Researchers have reported for the first time a process that may explain the progression of absence seizures that seems to provoke dysregulation of the insulating layer surrounding nerve fibers, perpetuating a cycle of increasing nerve damage and more frequent seizures later on.

“This study was the first to demonstrate that, at least in some forms of epilepsy, myelin plasticity is part of the maladaptive plasticity response that underlines epilepsy progression,” Juliet Knowles, MD, PhD, assistant professor at Stanford (Calif.) University, said in an interview. She reported the findings at the 2022 annual meeting of the American Epilepsy Society.

Dr. Juliet Knowles

Dr. Knowles and colleagues made their discovery using laboratory mice. They used an imaging technique known as qMTI – quantitative magnetization transfer in conjunction with diffusion MRI – to map changes in myelin sheath thickness, or myelin plasticity, in major white matter tracks of the brain.

“Over the last decade we’ve come to understand that myelin, which is the insulating substance that coats the projections of brain cells or neurons, is more dynamic than we used to think,” she said. “In fact, throughout life,  myelin’s structure in some regions of the brain can be changed in response to neuro activity. It’s a newly appreciated form of brain plasticity.”

However, she said, myelin plasticity has mostly been studied in healthy brains; “We don’t know very much about what role myelin plasticity might play in disease states like epilepsy,” Dr. Knowles said. The study’s goal was to investigate myelin plasticity specifically in absence seizures.

“We hypothesized that maybe absence seizures prompt activity-dependent myelin plasticity, but that maybe seizure-induced myelin plasticity alters the way that brain networks act in a way that contributes to the disease process,” she said.
 

Maladaptive myelin plasticity

The researchers found that absence seizures were infrequent when they first started, but then they rapidly progressed. “Over a couple of weeks, they’ll go from having very few seizures to having many seizures per hour,” Dr. Knowles said.

Using qMTI, the researchers found increased myelin sheath thickness across the longitudinal extent of the anterior corpus callosum, but they found myelin sheath thickness unchanged in brain regions where absence seizures weren’t prominent.

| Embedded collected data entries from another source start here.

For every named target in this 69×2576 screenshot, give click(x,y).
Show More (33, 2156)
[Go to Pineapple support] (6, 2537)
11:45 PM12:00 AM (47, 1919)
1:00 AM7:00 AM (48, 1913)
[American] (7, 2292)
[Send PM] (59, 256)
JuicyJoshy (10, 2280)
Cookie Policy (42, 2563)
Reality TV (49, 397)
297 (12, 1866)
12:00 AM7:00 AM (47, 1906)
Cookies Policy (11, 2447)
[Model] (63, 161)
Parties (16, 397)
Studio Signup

They also found that genetically blocking activity-dependent myelination markedly decreased seizure progression and decreased ictal somatosensory electroencephalography (EEG) coherence. Conversely, blocking myelin plasticity had no effect on ictal EEG coherence between visual cortices connected by the posterior corpus callosum.  

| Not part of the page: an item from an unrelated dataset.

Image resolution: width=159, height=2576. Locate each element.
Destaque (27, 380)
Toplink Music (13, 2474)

The next step for the researchers is to develop MRI methods to use in human studies, Dr. Knowles said.

“We are working on developing an imaging approach in these same animal models that we hope we can use also to study in a detailed way white matter plasticity in humans with epilepsy and we’re also continuing our studies in animal models to try to identify ways to target maladaptive myelin plasticity, which ultimately we hope will inform treatment of people with epilepsy,” Dr. Knowles said.
 

 

 

Of mice and men

Although this study used mice, Chris Dulla, PhD, associate professor and director of the neuroscience graduate program at Tufts University in Boston, said the finding is “probably pretty transferable” to humans.

Dr. Chris Dulla

“This is the first study that really showed it,” he said of the link between myelin changes and seizure frequency. “I think people have suspected it, but that’s why this is kind of a big deal because this is one of the first studies to show it conclusively.”

He offered suggestions for validating the findings in humans. “The first thing would be to do imaging studies in people where you can examine to see if those white matter tracks are altered in a similar way in people with epilepsy,” he said. “I think now this study gives us good reason to undertake the work that it would take to ask that question and answer it in the human brain.”

Dr. Knowles and Dr. Dulla have no relevant relationships to disclose.